Limb-girdle muscular dystrophy is a group of diseases that fall into the larger category of muscular dystrophy. It is characterized by progressive weakness and loss of muscle mass in the proximal muscles. The most commonly affected muscles are the shoulders, upper arms, pelvic area, and thighs.
Severity, onset, and affected areas can vary greatly among individuals with this condition. It can be so different that people in the same family experience very different symptoms.
It is estimated that about one in every 14,500 to 123,000 people are affected by this disease.
What are the symptoms of limb-girdle muscular dystrophy?
The early stages of this disease see symptoms such as an abnormal gait and difficulty with running. Affected individuals may need to use their arm muscles to help them stand from a squatting or sitting position due to weak thigh muscles.

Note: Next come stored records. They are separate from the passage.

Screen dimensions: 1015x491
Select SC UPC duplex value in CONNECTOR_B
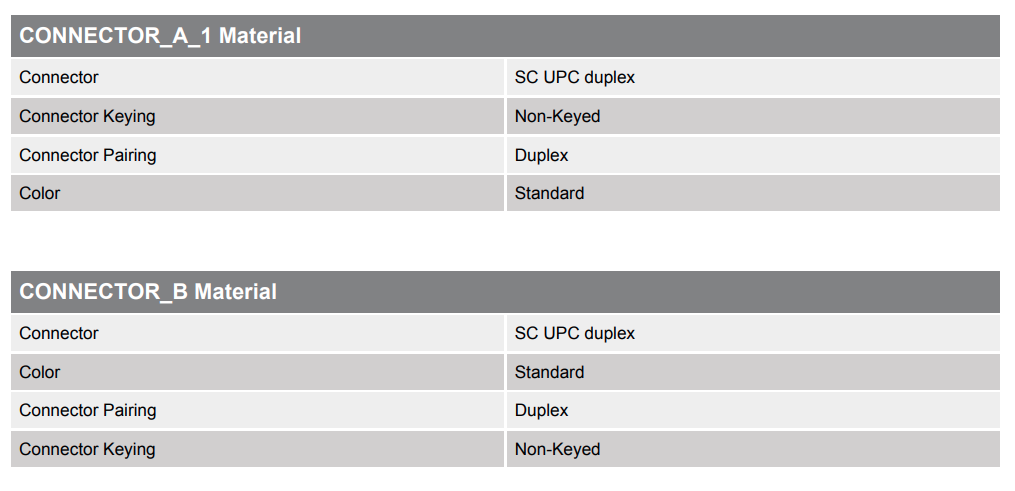575,333
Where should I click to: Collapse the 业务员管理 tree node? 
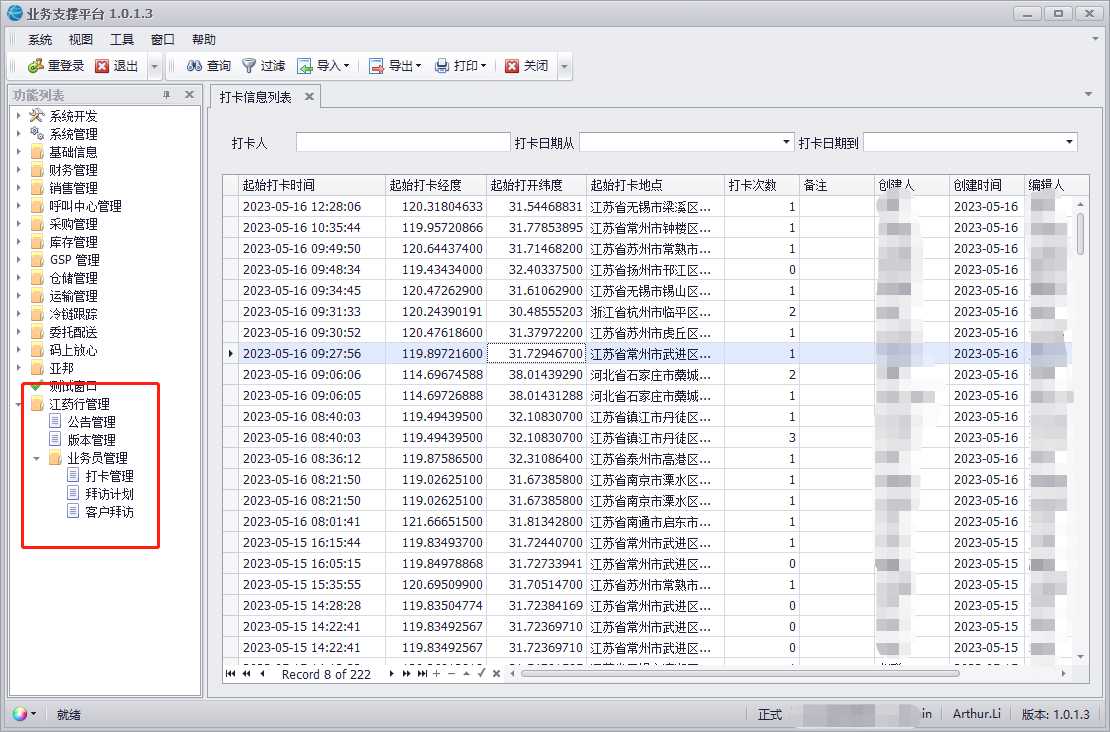tap(37, 457)
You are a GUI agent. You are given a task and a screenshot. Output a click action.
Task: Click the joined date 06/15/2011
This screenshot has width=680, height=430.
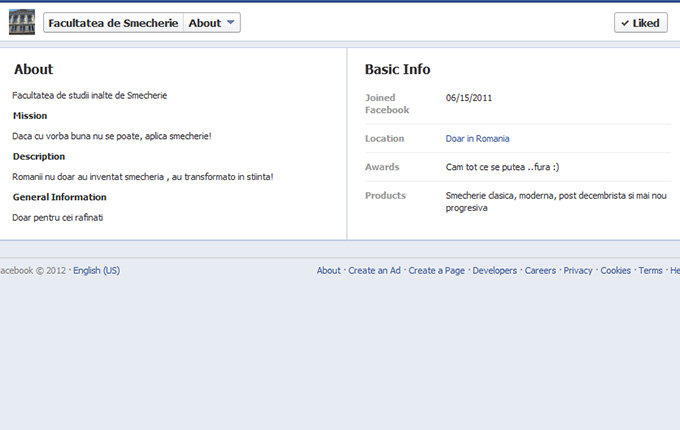468,98
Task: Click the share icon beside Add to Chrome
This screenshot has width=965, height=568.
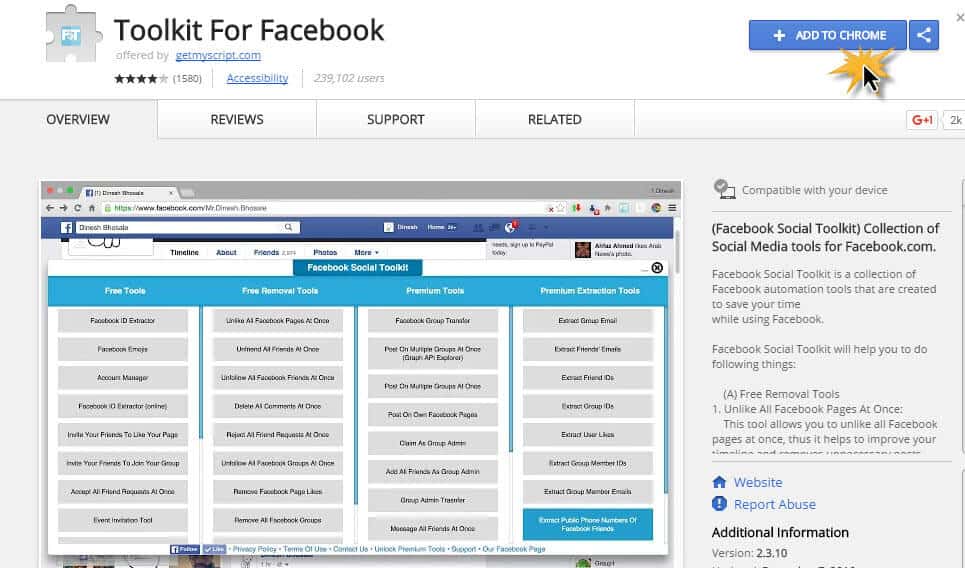Action: pyautogui.click(x=924, y=35)
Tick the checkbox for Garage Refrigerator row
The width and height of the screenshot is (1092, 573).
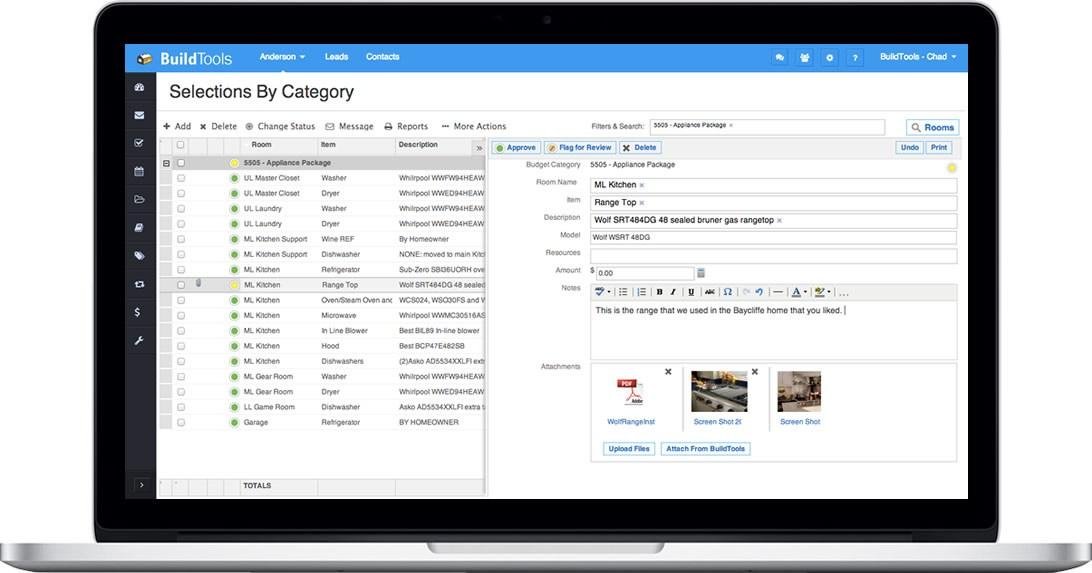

As the disease progresses, people may need a wheelchair. As muscles deteriorate, changes in posture may occur. Shoulder blades often stick out from the back, and scoliosis and lordosis may happen as well. Contractures and overgrowth of the calf muscles are other common symptoms in later stages of the disease.
Cardiomyopathy is a less common effect of this disease, as is the weakening of the muscles needed to breathe. Other uncommon symptoms are intellectual disabilities and developmental delays.
What causes limb-girdle muscular dystrophy?
The various forms of this disease are caused by multiple genes. Genes that are associated with muscle repair and maintenance are affected.
Type 1 of this disease is inherited in an autosomal dominant pattern while the second type is inherited in an autosomal recessive pattern.
How is limb-girdle muscular dystrophy diagnosed?
It is important that the exact type is diagnosed so that the correct treatment may be given. A physical exam, family and medical history, and the finding of characteristic symptoms are all the beginning steps of diagnosis. Specialized tests are the next step, including biopsies, electromyographic tests, blood tests, immunohistochemistry, and genetic testing.
What are the treatments for limb-girdle muscular dystrophy?
There is no cure for limb-girdle muscular dystrophy. Treatment is symptomatic. Physical and occupational therapy are suggested to retain muscle strength and prevent contractures. Mobility aids can help as well. Surgery to correct scoliosis and contractures may be recommended. Affected individuals should also be monitored for cardiac and respiratory problems.